### Source text

Governments’ policy overhaul stirred by the economic crisis could bring a chance to put health equity at the centre of policy development, according to a researcher from the Australian National University (ANU).
Research fellow at the ANU National Centre for Epidemiology, Sharon Friel argued that Australian Government’s intervention in the financial crisis has created policy space for health, equity and sustainability.
Dr Friel, also principal research fellow on the World Health Organisation’s Global Commission on Social Determinants on Health, argued governments worldwide should strive to narrow the health gap within a generation.
“The toxic combination of poor social policies, unfair economic arrangement and bad politics is, in large measure, responsible for the fact that a majority of people in the world do not enjoy the good health that is biologically possible – social injustice is killing people on a grand scale,” she said.
She said the biased distribution of power and wealth continued to engender marked health inequities between and within countries, leading to unfairness in the circumstances of peoples’ lives.
“Their access to health care, schools and education, their conditions of work and leisure, their homes, communities, towns or cities, and their chances of leading a flourishing life. Together these constitute the social determinants of health.
“Departments of health at federal and state level and international health organisations have a moral responsibility to champion a social determinants of health approach,” she said.

### Assigned task
Reproduce, word for word, the stretch of the health equity article from "She said the" through "of peoples’ lives.".

### Listed records
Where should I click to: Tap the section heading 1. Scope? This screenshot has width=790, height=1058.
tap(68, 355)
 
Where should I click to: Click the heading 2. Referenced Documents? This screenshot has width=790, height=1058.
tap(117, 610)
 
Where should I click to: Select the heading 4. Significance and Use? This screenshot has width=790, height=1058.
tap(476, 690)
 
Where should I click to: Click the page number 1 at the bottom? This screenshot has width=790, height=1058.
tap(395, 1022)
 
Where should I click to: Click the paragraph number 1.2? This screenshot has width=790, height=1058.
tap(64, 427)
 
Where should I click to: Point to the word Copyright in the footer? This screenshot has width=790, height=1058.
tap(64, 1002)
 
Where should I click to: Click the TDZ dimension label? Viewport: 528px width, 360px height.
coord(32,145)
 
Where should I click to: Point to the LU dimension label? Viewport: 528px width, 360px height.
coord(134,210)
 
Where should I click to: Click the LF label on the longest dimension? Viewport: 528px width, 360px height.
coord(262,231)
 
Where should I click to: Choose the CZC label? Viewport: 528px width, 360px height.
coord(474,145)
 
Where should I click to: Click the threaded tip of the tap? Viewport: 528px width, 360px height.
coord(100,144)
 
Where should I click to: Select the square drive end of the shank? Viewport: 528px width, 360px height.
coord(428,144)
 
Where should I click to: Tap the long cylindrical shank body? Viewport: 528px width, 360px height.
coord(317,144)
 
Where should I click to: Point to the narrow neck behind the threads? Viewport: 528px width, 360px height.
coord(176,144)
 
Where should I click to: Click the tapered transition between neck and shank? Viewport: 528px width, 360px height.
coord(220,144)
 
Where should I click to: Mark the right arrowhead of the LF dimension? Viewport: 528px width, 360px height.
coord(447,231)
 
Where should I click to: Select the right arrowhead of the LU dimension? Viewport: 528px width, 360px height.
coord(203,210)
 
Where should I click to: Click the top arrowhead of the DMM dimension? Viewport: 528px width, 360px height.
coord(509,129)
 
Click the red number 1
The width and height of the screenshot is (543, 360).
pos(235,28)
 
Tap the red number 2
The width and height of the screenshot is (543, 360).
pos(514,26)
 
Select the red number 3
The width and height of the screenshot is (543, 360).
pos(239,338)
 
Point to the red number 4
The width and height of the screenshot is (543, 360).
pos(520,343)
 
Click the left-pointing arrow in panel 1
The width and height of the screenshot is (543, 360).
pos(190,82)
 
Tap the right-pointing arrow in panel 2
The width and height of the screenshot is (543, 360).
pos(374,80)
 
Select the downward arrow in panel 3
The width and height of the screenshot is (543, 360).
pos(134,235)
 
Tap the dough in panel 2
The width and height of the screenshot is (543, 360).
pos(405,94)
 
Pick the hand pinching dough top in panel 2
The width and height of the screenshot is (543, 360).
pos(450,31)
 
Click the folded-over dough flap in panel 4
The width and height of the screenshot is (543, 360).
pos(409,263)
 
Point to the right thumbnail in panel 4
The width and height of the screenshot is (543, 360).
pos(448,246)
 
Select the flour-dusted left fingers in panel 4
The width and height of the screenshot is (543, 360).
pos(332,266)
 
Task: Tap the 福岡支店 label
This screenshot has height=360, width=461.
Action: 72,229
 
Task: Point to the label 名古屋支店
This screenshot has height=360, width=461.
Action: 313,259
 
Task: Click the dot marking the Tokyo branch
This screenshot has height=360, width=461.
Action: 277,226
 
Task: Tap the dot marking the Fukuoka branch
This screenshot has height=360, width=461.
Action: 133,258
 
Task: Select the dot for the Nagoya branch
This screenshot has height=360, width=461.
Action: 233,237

### Exercise solution
She said the biased distribution of power and wealth continued to engender marked health inequities between and within countries, leading to unfairness in the circumstances of peoples’ lives.